Former Air Force colonel must pay $150,000 for raping girl 30 times, judge rules
Andrew Green spent four months in jail on a statutory rape after pleading guilty. He retired from the military after being arrested on rape charges.

SYRACUSE, NY — A former Air Force colonel must pay $150,000 for raping a 15-year-old girl 30 times during a 7-month period in 2015.
Andrew Green, now 52, of Jamesville, spent four months in jail on a statutory rape after pleading guilty. He became a registered (though not public) sex offender. He retired from the military after being arrested on rape charges.
State Supreme Court Justice Deborah Karalunas Wednesday ruled that Green must pay the victim $125,000 for past and future damages, as well as $25,000 to punish him for taking advantage of the underage victim.
“Statements made by the defendant make it clear he is/was more interested in protecting himself than he is/was interested in protecting the victim,” the judge ruled. “He did not regret his acts. He regretted getting caught.”
The victim, now 19, filed a lawsuit against Green in February 2017, accusing him of assault and battery. She opted for a judge — instead of a jury — to decide the verdict in civil court.
Karalunas ruled Wednesday that Green's actions amounted to battery because they were “outrageous and shocking beyond all reasonable bounds of decency.”
Lawyers Tim DeMore and Phil Dysert described the verdict as a “win” for the woman, because a judge had now ruled that her accusations against Green were credible. In criminal court, Green had pleaded guilty before the victim took the witness stand.
In her civil case, the victim testified that Green had sex with her 30 times in 2015. That's far more than what prosecutors had known about when they accused Green of three statutory rapes in 2016.
There was also proof that Green and the victim had contributed to a Google Doc file that amounted to a script of what they should say if they got caught. The victim testified that she had lied to everyone about what happened because she didn't want Green to “be hurt or suffer,” the judge noted. “She believed it was her fault.”
DeMore said the girl had only disclosed the extent of the abuse to her therapist, which is why prosecutors weren't aware of the other allegations.
But defense lawyer David Zukher argued that none of the sexual encounters were physically forced and suggested that the standard of someone being too young to consent did not apply in civil court. Green testified that he had sex with the victim nine times.
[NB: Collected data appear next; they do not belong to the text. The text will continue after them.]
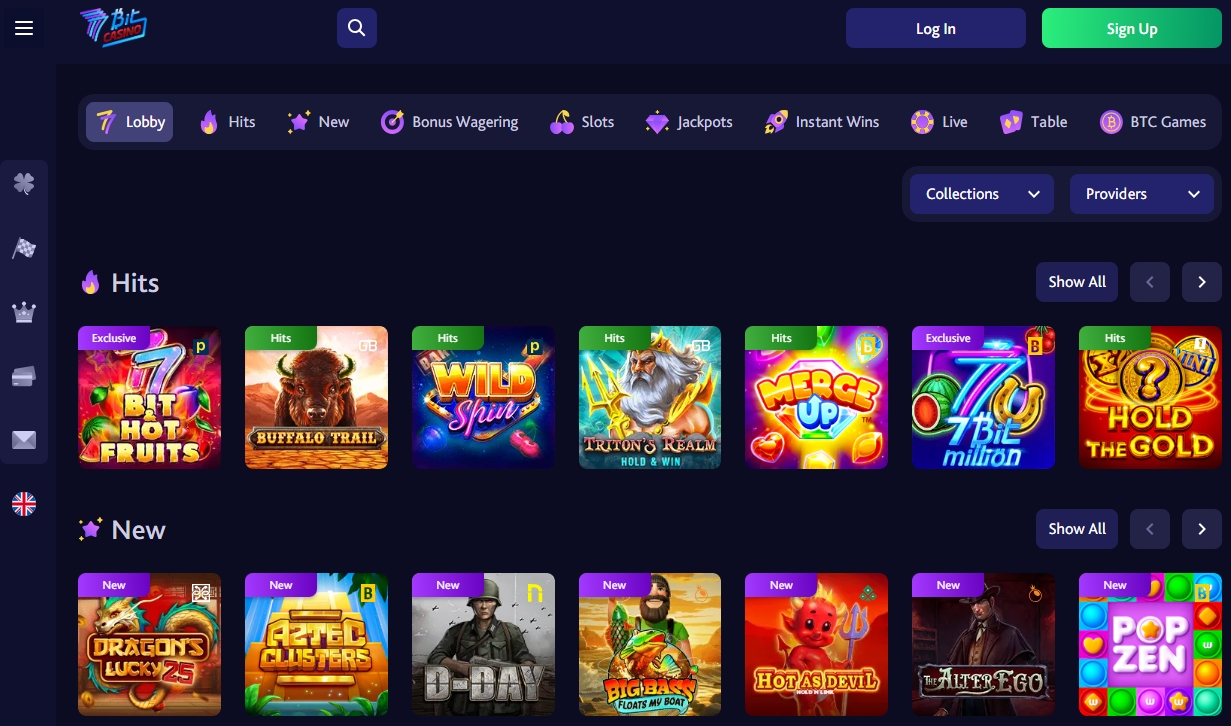Click the Log In button
Viewport: 1231px width, 726px height.
[x=936, y=28]
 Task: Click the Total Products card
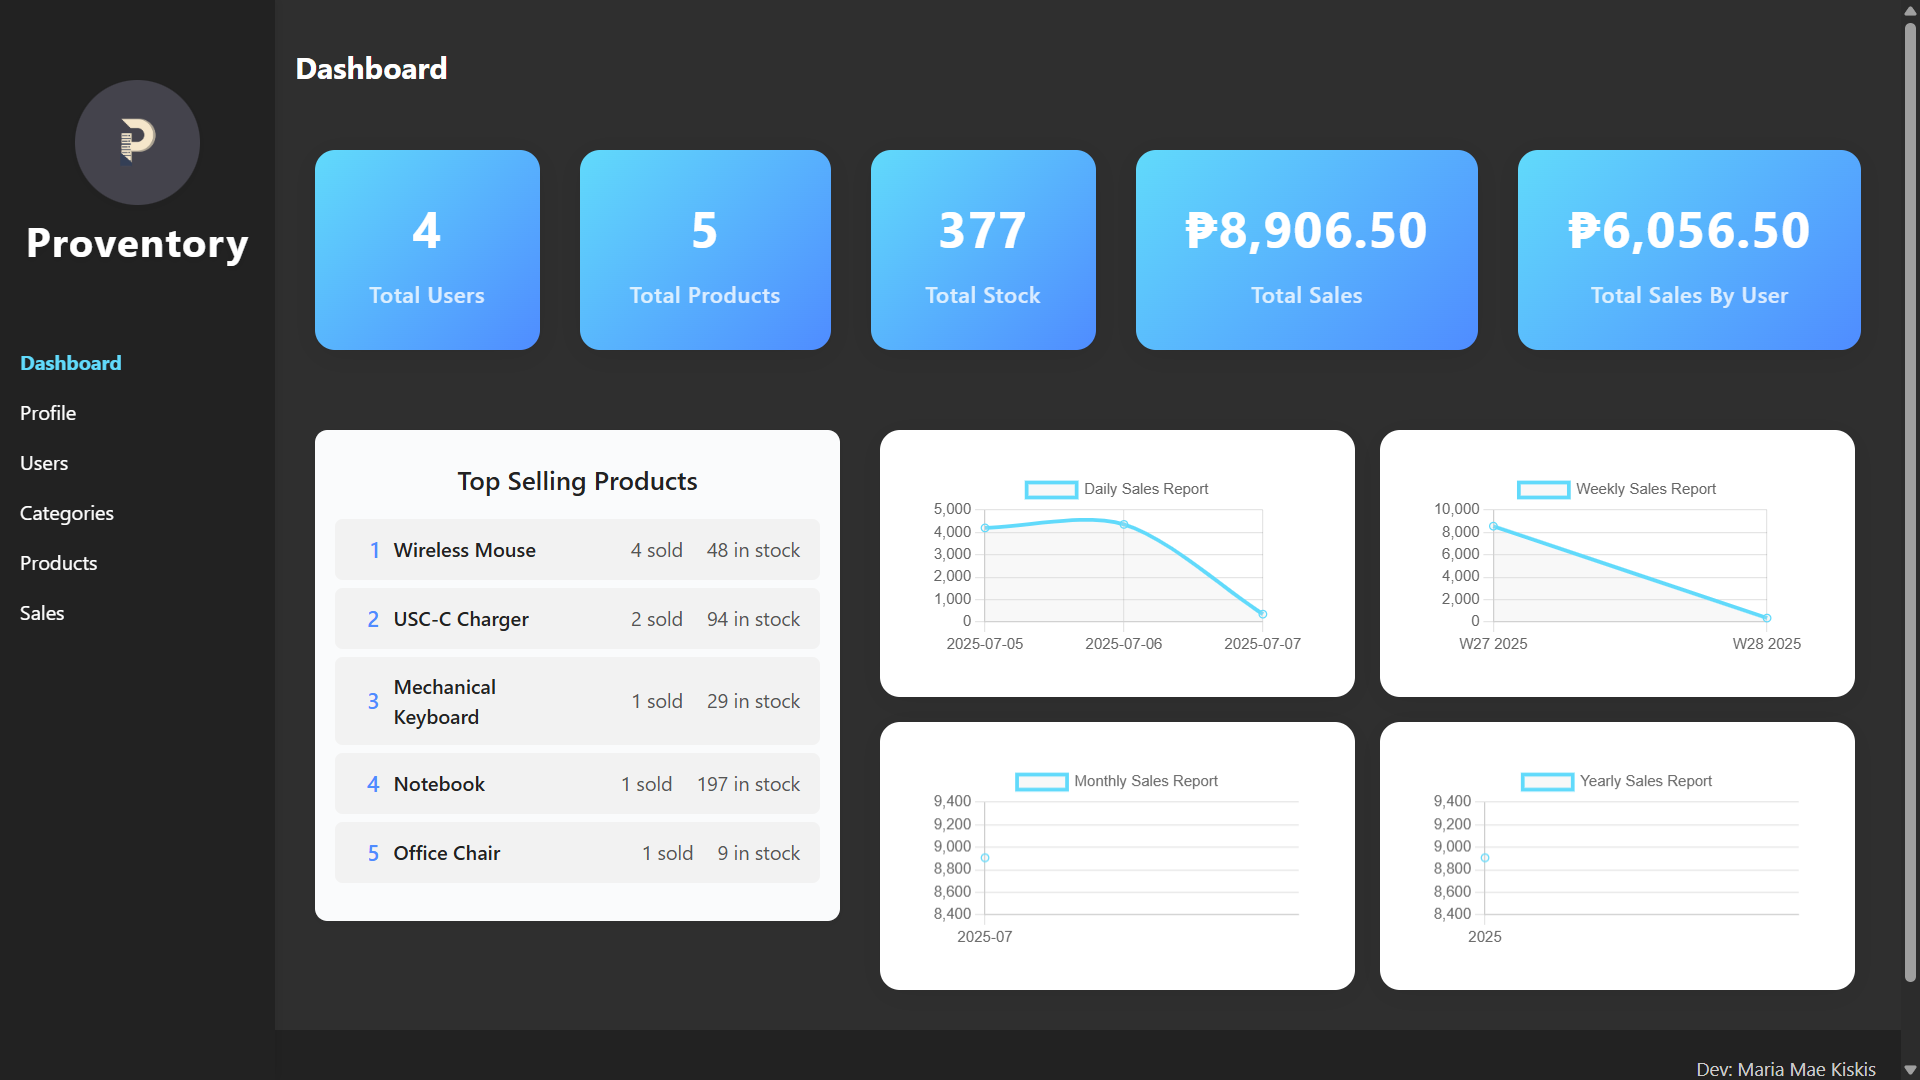(x=705, y=250)
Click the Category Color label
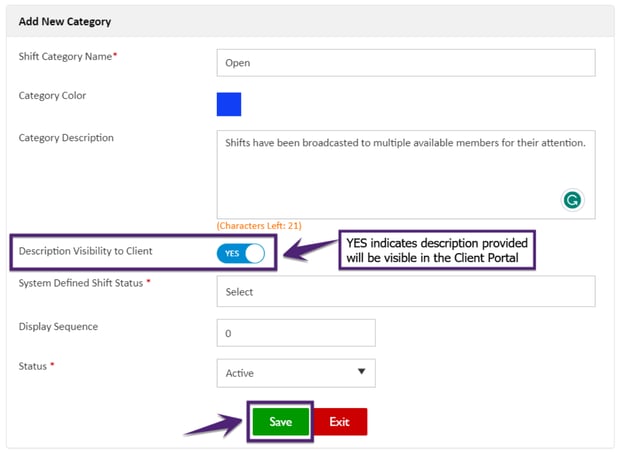Screen dimensions: 617x452 (52, 97)
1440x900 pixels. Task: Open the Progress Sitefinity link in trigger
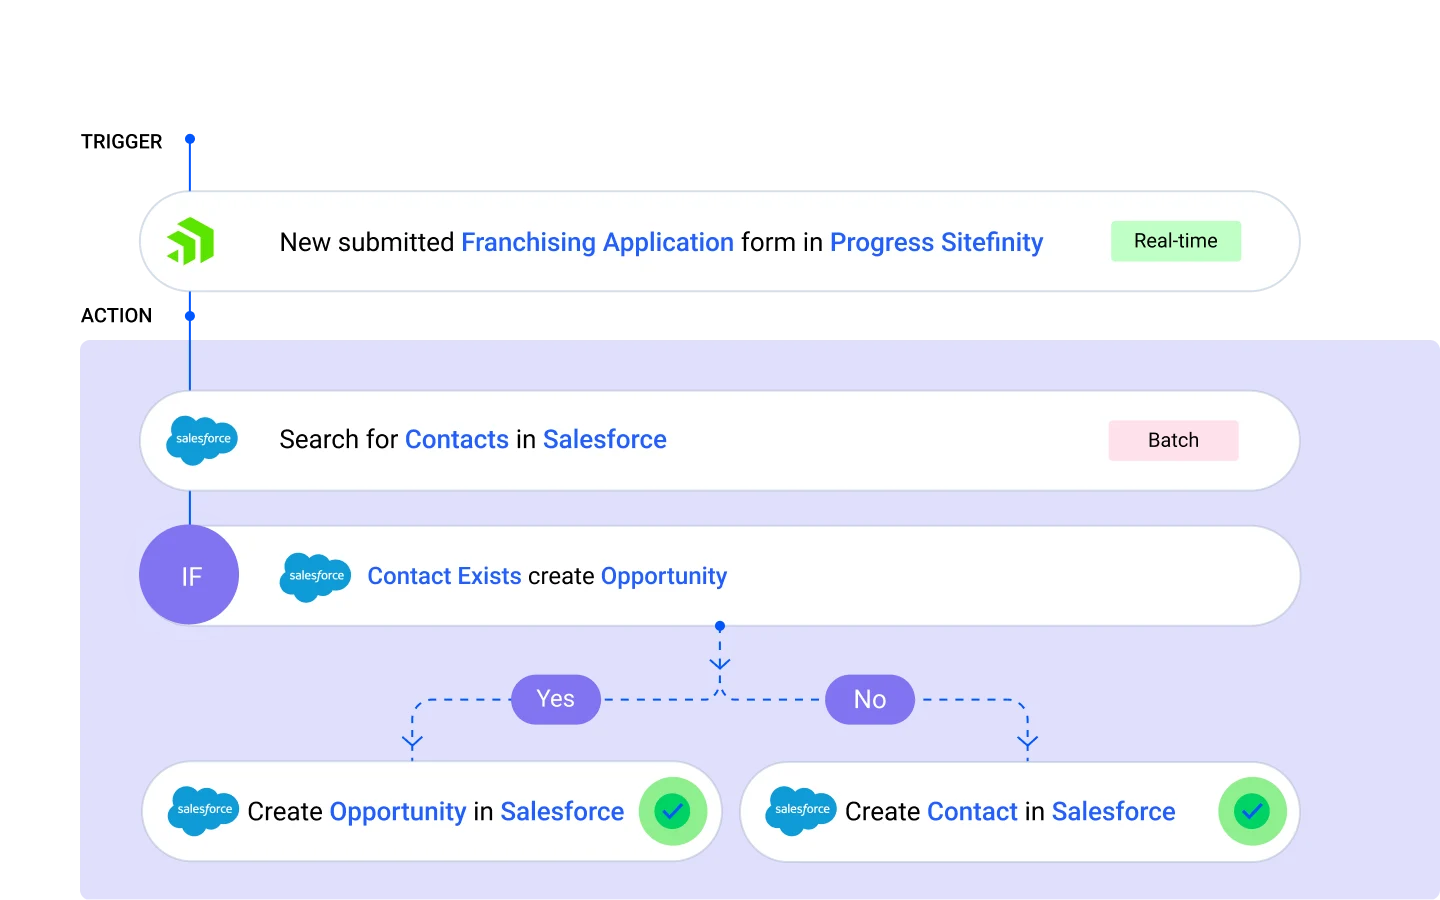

In her ruling, Karalunas said she found the victim's account of 30 sexual encounters, not Green's account of nine, to be credible. She also rejected Zukher's argument that the age of consent didn't apply in civil cases.
Battery, the judge said, was defined as intent to cause bodily contact that a reasonable person would find offensive. Statutory rape fits the bill, she said.
In reading her 20-minute decision, the judge described in detail the relationship between the victim and perpetrator. Syracuse.com | The Post-Standard does not publish details that might tend to identify the victim of sexual abuse.
As rumors spread, the judge noted the victim was shunned and bullied at school. She was shunned and abandoned by almost all of her friends, suffered from anxiety and depression and shut herself in her room for months.
The victim lost a significant amount of weight and suffered from sleeplessness. She turned to self-mutilation, the judge said.
She continued to blame herself after starting counseling. But after a few sessions, she began to realize it wasn't her fault, the judge said.
Perhaps her darkest day was yet to come, though. The girl herself described what happened next at Green's criminal sentencing in 2017.
She recalled drinking herself into a stupor. She went down to a creek with her best friend. She drank two more bottles of beer she pulled out of a paper bag.
The only thing she remembered after that was being dragged out of the creek by her friend. She woke up in a hospital with a 0.14 blood-alcohol content.
In court Wednesday, Judge Karalunas described that incident as a “possible suicide attempt.” But that wasn't the extent of the trauma the girl suffered, she said.
The high-achieving student saw her grades plummet. She withdrew from extra-curricular activities. She turned to drinking and cutting herself.
In the years since the abuse, the victim continues to get counseling several times a month, the judge noted. Her mental condition is slowly improving.
But what Green did to her amounted to battery, the judge concluded.
Of the verdict, $100,000 will go to pay for past trauma, $25,000 will go toward future trauma and $25,000 is simply to punish Green for what he did, the judge said.